## The request:
Count the lines in the records below that contain the word "order", and reply with only the number.

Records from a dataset
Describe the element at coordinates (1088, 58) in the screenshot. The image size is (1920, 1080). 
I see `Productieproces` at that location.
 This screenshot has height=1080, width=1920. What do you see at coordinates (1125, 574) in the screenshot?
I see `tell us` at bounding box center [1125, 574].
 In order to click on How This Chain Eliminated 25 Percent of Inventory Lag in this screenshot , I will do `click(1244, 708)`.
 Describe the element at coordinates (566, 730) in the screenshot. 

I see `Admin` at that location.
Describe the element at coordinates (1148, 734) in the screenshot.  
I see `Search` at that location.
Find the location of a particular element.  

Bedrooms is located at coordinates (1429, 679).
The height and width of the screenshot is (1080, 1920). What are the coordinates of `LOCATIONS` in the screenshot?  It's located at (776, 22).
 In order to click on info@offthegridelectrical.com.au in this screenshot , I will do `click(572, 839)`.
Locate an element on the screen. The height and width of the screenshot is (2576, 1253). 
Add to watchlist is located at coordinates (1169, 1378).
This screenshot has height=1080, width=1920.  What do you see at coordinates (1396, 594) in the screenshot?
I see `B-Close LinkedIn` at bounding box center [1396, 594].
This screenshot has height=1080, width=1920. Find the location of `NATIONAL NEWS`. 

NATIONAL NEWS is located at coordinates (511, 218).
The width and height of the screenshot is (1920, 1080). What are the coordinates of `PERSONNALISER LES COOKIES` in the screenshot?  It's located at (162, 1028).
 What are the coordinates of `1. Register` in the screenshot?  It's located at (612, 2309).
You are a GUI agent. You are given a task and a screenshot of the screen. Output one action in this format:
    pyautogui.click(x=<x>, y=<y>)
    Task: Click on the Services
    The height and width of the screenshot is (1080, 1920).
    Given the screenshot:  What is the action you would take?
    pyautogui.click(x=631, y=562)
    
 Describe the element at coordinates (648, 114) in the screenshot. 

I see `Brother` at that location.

## Solution to this exercise:
2